My horrible summer compulsion began with the “weight-activated squirrel-proof” bird feeder, advertised on social media in videos of spinning squirrels thwarted of their countless pursuit of bird food. Imagine a small child, unhurt, flung off a spinning tilt-a-whirl.
The sales pitch shows an outdoorsy homeowner in L.L. Bean flannel installing a tall, sturdy cylindrical feeder with a round, wire platform on which the birds perch. Ah, but when a squirrel grabs the identical wire, it spins wildly — weight activated! — and the squirrel flings off into the bushes or onto the bottom.

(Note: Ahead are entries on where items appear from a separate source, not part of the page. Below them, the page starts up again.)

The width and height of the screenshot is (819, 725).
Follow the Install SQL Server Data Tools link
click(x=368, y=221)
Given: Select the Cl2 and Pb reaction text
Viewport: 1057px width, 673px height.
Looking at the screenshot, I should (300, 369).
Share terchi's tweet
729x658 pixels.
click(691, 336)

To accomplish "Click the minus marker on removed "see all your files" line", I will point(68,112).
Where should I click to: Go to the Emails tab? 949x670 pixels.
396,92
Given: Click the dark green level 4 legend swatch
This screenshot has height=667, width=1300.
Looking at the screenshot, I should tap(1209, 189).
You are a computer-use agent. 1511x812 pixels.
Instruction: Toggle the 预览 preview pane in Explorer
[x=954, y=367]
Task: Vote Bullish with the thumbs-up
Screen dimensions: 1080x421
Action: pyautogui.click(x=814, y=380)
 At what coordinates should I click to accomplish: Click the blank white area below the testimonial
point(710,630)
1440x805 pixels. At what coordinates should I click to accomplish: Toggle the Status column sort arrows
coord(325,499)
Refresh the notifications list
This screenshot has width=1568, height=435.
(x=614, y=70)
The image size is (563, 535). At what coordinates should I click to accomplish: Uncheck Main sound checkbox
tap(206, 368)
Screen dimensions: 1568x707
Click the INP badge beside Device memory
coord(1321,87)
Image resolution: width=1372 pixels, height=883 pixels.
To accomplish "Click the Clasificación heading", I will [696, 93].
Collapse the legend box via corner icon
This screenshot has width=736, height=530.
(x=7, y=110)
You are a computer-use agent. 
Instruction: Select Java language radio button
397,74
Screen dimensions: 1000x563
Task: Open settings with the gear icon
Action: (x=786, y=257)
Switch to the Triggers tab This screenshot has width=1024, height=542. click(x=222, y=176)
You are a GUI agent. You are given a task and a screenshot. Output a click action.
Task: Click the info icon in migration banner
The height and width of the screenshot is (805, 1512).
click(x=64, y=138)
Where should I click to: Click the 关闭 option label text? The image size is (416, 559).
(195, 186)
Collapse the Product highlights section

This looked like colossal fun. I ordered immediately. Two feeders hang outside the window of what passes for my office. I even have immensely enjoyed watching the feeding birds only to have the birds frightened away by marauding squirrels who grab onto the feeder inelegantly and devour its contents.
Now, because of some genius, I had the answer on order. With excitement normally reserved for British automotive parts, I tore open the box upon its arrival.
“It’s here! It’s here!”
“What’s?”
“My weight-activated squirrel-proof spinning bird feeder!”
It wasn’t tall. It was stubby. And the cylinder wasn’t sturdy. It was flimsy. Nevertheless it had a top and it had a spinning rimmed wire base. It looked vaguely just like the one on the video.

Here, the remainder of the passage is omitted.